Safety Profile Advantages
Opdualag offers a potentially more tolerable alternative to the Opdivo plus Yervoy combination, which has been available for melanoma since 2015 but is associated with significant toxicity. In clinical trials, more than 50% of melanoma patients treated with Yervoy experienced grade 3/4 adverse events.
By comparison, Opdualag demonstrated a more favorable safety profile in the RELATIVITY-047 trial. Grade 3/4 drug-related adverse events occurred in 18.9% of patients receiving Opdualag compared to 9.7% with Opdivo monotherapy. Treatment discontinuation rates were 14.6% and 6.7%, respectively.
The combination is priced at approximately $27,389 per infusion after discounts, comparable to the Opdivo/Yervoy combination for melanoma.
Mechanism of Action and Competitive Landscape
LAG-3 (Lymphocyte Activation Gene-3) functions similarly to PD-1 as a negative regulator of T cells, suppressing immune activity against cancer cells. By inhibiting both LAG-3 and PD-1 simultaneously, Opdualag releases two distinct "brakes" on the immune system, enhancing its ability to recognize and attack tumor cells.
While BMS currently leads the LAG-3 inhibitor field, several competitors are advancing similar therapies:
- Merck & Co is developing favezelimab in combination with its PD-1 inhibitor Keytruda (pembrolizumab), with a phase 3 trial in colorectal cancer initiated last year
- Other companies with LAG-3 programs include Immutep (eftilagimod alpha), Novartis (leramilimab), Incyte (INCAGN 2385), and Regeneron (REGN3767)
Future Growth Prospects
Opdualag represents an important addition to BMS's portfolio as the company faces generic competition for its big-selling blood cancer therapy Revlimid (lenalidomide) and the approaching patent expiry for Yervoy.
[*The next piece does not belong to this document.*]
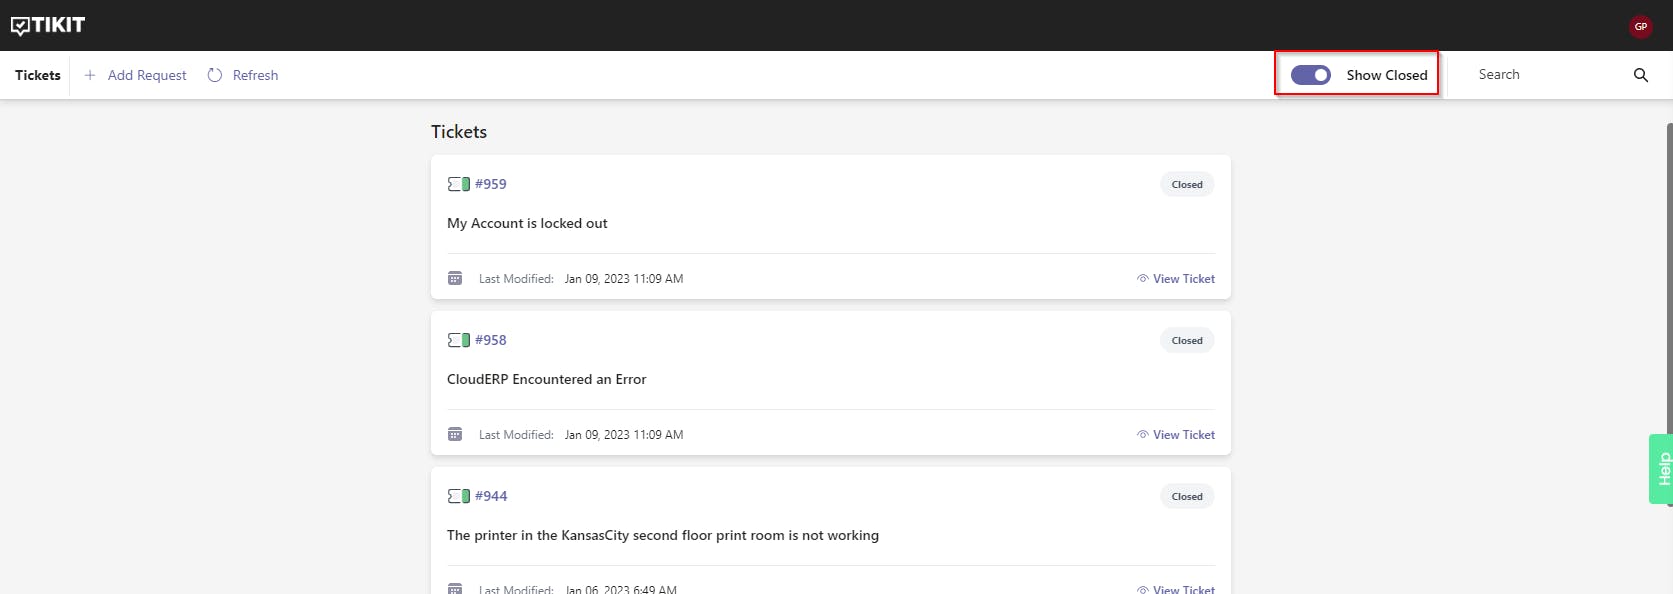
Task: Type in the Search field
Action: 1545,75
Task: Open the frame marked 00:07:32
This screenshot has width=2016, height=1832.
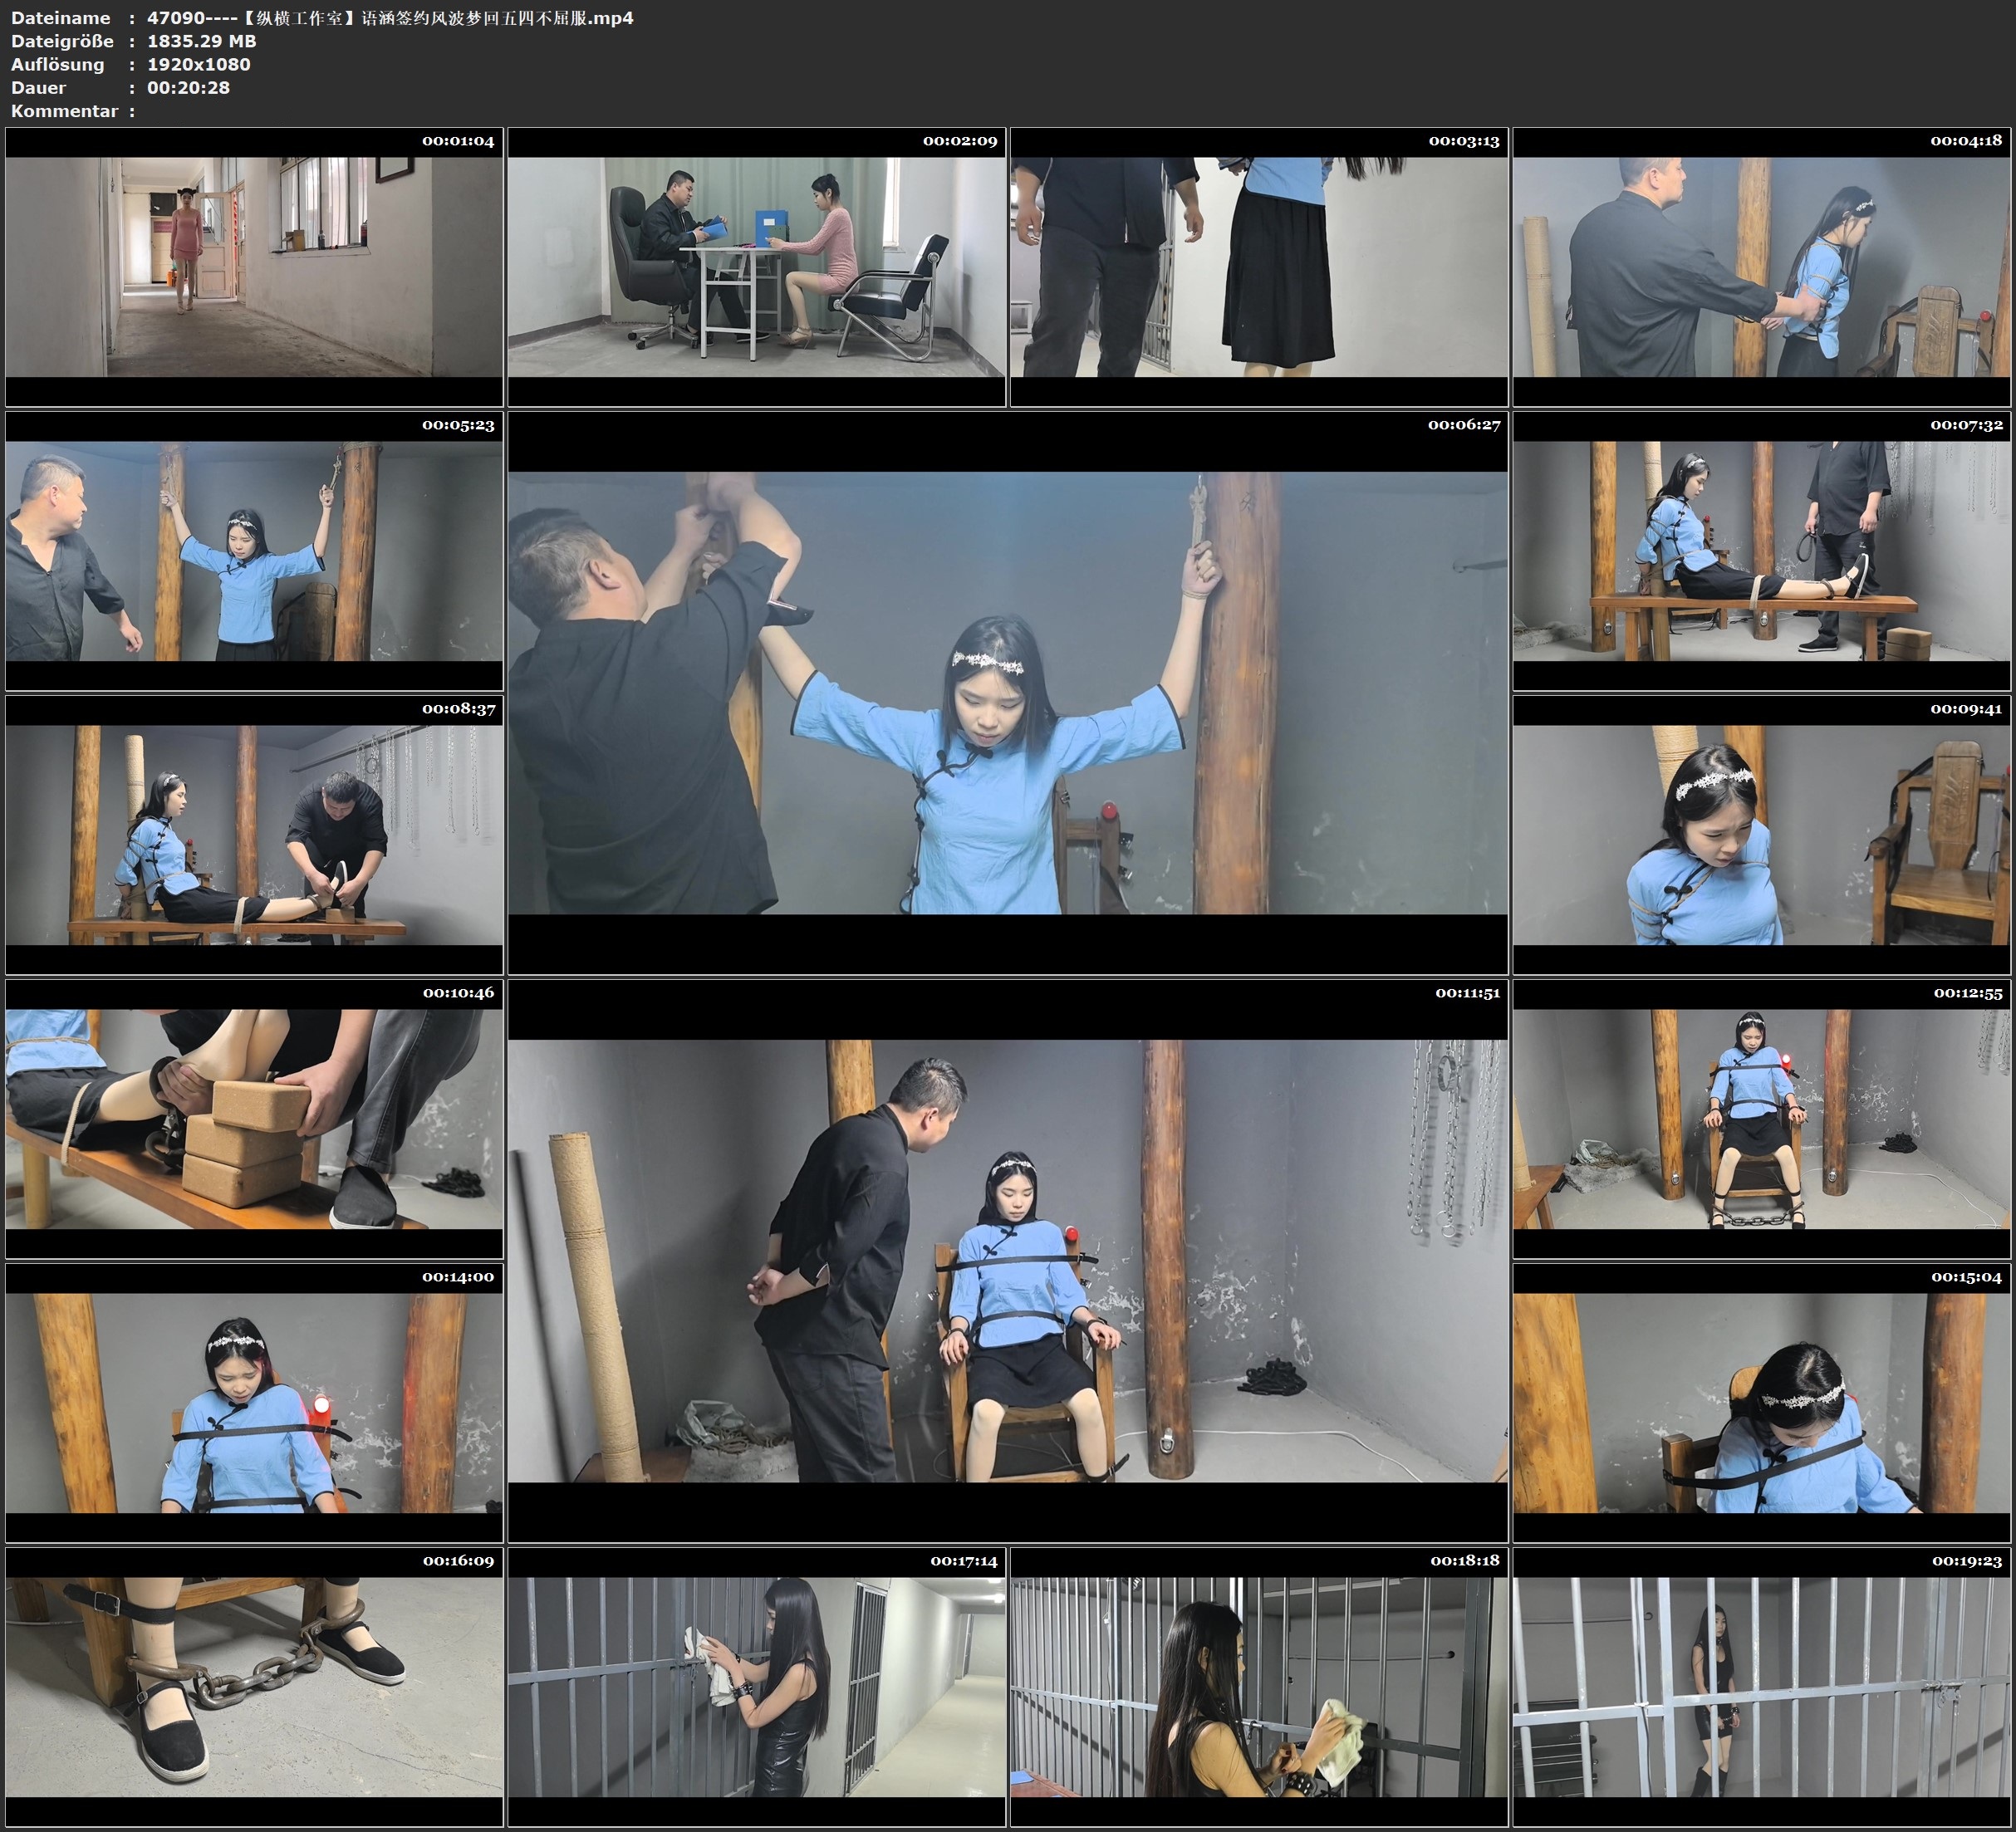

The new combination therapy helps bolster BMS's immuno-oncology franchise, which continues to be led by Opdivo and anti-thrombotic drug Eliquis (apixaban).
BMS is currently conducting additional trials of Opdualag in lung and colorectal cancers, seeking to expand the therapy's indications and fulfill its projected revenue potential. The company's overall second-quarter revenues rose 2% to $11.9 billion, with new products collectively contributing $482 million.
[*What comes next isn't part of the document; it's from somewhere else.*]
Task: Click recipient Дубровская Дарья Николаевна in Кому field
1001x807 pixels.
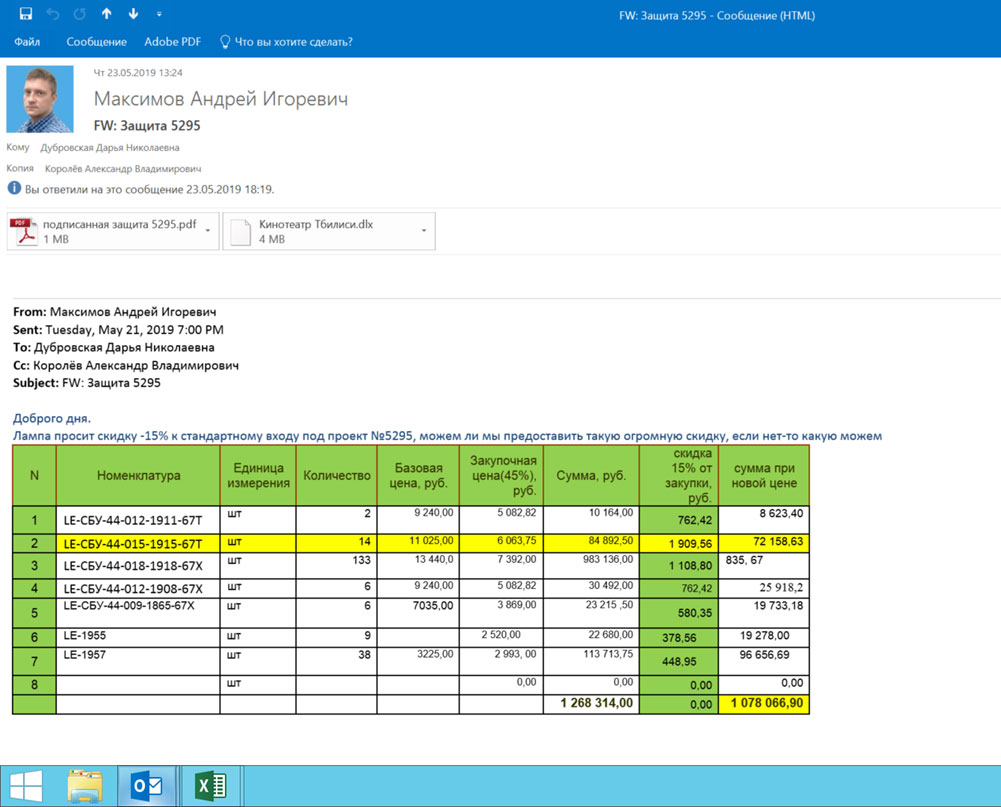Action: [x=110, y=147]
Among these newer therapies, beta thalassemia-associated anemia treatment Reblozyl (luspatercept) grew 34% to $172 million, while CD19-targeted CAR-T therapy Abecma (idecabtagene vicleucel) increased to $89 million from $24 million a year ago, benefiting from expanded manufacturing capacity.
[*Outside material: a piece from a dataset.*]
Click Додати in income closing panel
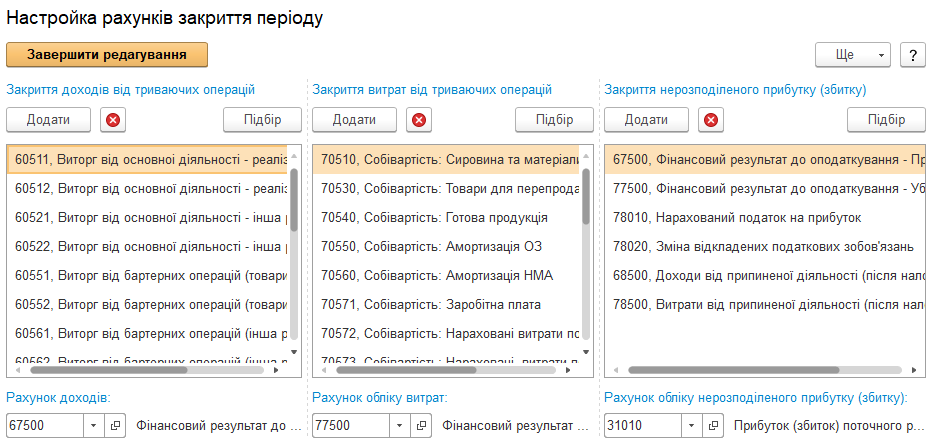This screenshot has width=932, height=444. coord(48,120)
As BMS continues to advance its pipeline, including the anticipated September approval of oral psoriasis therapy deucravacitinib and the progression of next-generation anti-thrombotic milvexian into phase 3 trials, Opdualag stands out as a significant innovation with the potential to transform melanoma treatment and strengthen the company's position in the competitive immuno-oncology landscape.